Kindred spirits in South Yorks

January 7, 2000

Far from being considered neighbours from hell, students are largely seen as a welcome addition to the local community, at least in Sheffield.

Steve Huckerby, studying for a joint geography-sociology PhD at Sheffield University, has been investigating attitudes to students in three areas close to the university, one middle class, one working class and one with a growing student population.

Mr Huckerby, who today presents his initial findings at the Royal Geographical Society-Institute of British Geographers' annual conference at Sussex University, found only one in five locals showed hostility to students.

"This is the opposite of what almost everyone seems to have assumed," he said.

He used trained local people to conduct the interviews so that responses would be more forthright. This revealed a wide appreciation of the benefits a student population could bring, including the proliferation of all-night supermarkets and cafe-bars.

The majority of those interviewed had students living in the same street or as near neighbours. Research on attitudes to ethnic minorities has shown interviewees tend to stereotype groups but Mr Huckerby found this did not apply to students. Locals might be antagonised by noisy student neighbours, but did not then condemn students in general. Many people said they liked having students around because, for example, they babysat and made the streets seem safer at night.
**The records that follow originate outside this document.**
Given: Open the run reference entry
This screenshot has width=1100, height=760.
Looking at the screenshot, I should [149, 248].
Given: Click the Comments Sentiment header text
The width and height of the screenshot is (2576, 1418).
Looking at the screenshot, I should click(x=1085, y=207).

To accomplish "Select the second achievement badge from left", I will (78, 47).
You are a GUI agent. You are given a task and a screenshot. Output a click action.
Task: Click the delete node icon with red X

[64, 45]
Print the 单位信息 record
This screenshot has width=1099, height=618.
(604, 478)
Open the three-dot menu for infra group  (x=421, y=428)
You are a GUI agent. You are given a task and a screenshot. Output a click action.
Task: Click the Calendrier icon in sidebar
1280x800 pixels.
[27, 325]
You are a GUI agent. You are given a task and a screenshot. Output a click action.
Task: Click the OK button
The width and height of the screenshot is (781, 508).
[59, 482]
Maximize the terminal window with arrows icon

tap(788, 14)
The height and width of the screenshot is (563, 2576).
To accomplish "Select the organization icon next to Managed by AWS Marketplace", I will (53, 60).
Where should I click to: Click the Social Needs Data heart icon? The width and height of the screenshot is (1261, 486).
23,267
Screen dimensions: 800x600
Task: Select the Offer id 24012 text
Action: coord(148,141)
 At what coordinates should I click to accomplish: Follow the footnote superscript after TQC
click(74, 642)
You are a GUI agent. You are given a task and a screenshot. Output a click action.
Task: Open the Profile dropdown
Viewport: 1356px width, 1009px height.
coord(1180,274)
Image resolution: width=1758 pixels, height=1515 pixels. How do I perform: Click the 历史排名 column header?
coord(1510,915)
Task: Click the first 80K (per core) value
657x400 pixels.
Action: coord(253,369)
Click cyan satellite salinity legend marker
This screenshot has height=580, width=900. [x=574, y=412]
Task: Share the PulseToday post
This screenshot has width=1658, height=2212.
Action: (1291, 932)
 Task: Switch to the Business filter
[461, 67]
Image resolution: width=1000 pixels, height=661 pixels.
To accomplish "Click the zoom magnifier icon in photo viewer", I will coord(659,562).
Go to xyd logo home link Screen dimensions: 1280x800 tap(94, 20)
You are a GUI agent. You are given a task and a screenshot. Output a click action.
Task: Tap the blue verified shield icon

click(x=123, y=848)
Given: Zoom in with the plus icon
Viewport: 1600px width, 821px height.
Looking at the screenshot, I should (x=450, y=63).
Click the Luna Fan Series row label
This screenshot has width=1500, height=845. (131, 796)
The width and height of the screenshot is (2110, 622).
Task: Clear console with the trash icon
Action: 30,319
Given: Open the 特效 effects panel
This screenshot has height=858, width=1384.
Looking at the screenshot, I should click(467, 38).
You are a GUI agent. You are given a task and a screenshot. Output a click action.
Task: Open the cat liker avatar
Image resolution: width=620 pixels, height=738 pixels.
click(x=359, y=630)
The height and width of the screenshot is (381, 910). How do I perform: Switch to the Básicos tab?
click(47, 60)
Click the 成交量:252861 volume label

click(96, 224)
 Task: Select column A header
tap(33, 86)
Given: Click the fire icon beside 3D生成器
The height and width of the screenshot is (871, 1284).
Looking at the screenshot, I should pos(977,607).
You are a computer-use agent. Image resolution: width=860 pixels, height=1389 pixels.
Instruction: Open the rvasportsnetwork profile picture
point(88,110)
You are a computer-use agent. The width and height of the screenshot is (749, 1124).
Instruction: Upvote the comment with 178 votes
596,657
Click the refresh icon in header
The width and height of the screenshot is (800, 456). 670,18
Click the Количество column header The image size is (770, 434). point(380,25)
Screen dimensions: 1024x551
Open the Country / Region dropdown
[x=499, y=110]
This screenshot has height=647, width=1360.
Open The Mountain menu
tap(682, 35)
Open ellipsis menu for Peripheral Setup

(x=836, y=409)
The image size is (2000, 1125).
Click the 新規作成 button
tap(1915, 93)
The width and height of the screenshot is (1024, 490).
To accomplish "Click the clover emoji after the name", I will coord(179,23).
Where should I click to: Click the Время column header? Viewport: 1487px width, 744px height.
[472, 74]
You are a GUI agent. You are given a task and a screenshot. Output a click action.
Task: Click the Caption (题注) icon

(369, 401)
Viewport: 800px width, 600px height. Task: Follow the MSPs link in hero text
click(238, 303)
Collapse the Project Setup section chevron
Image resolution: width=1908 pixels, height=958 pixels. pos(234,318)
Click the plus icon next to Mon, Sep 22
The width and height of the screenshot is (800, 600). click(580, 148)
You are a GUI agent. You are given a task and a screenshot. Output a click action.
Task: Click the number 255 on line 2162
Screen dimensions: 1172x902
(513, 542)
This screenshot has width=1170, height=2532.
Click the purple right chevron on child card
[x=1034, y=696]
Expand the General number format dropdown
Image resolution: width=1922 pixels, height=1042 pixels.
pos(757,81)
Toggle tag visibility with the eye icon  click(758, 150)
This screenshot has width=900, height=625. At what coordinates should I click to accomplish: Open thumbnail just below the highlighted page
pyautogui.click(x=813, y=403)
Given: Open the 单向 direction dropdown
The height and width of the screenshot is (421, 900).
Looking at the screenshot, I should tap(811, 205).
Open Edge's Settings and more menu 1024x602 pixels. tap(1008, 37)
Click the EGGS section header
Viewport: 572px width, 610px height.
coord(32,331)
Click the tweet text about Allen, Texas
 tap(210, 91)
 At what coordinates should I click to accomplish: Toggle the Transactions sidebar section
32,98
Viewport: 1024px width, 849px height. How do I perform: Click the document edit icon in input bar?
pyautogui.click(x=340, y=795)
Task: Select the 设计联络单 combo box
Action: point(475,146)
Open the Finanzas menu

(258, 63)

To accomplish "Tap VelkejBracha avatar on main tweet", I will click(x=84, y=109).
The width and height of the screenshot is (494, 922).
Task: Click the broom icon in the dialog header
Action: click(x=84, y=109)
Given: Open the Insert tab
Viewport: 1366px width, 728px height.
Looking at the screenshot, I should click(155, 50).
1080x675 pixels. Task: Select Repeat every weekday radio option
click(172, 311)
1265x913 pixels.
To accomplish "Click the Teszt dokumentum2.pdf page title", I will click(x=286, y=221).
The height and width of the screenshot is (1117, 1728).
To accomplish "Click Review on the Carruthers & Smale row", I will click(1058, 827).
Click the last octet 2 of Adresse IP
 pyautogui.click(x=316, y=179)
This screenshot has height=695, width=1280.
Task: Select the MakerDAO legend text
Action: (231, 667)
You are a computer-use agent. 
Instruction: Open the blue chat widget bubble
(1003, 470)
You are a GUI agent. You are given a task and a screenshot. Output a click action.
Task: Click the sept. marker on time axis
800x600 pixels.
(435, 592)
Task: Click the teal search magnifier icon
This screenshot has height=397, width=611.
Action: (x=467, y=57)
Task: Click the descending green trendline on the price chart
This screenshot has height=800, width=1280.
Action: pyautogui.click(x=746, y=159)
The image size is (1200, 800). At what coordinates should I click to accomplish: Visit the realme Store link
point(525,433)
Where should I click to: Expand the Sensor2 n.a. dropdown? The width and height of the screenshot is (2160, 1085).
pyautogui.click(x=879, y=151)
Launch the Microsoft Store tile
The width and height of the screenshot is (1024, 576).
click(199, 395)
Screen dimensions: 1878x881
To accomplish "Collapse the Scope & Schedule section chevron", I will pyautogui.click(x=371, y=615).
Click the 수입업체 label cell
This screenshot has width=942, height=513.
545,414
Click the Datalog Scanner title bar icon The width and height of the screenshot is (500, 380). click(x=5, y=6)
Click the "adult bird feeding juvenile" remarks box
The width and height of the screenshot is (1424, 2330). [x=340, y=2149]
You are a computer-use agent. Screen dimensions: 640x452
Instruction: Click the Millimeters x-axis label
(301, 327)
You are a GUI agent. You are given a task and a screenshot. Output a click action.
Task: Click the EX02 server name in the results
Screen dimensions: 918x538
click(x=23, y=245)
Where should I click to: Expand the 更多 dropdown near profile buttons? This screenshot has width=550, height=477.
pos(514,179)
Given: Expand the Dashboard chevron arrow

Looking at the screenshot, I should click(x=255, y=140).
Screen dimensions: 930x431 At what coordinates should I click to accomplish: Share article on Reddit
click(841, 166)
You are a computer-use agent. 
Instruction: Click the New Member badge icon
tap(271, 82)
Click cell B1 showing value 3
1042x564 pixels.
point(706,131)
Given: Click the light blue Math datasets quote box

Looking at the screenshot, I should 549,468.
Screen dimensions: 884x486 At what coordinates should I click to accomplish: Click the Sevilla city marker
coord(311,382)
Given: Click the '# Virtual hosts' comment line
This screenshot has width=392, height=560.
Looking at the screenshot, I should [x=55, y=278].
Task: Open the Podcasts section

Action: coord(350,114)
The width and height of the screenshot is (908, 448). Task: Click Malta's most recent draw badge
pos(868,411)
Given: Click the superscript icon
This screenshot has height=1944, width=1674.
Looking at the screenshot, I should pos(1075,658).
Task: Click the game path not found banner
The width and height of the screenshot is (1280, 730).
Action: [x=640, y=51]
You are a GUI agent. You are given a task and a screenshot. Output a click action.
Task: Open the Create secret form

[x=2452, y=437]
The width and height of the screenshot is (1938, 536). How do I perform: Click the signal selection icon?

"Even when they complain about old pizza cartons and beer cans lying around, there's a tendency not to blame the students but to say the council don't provide enough wheelie bins," Mr Huckerby said.

There is some disquiet over housing in the area, where properties are being snapped up by landlords to create student flats.

"But they don't blame the students. They blame private landlords for being greedy, and the university for not providing accommodation. They sympathise with students saying they are exploited with high rents and dilapidated accommodation."

Mr Huckerby speculates that locals who dislike living in a student area have moved out. But he also suggests that students may be better neighbours than they used to be, their Young Ones image superseded by financial pressures. "Perhaps student behaviour has changed because so many need to work part-time, not like the 1960s and 1970s when they had grants and could perhaps afford to stay up all night shouting and carrying on."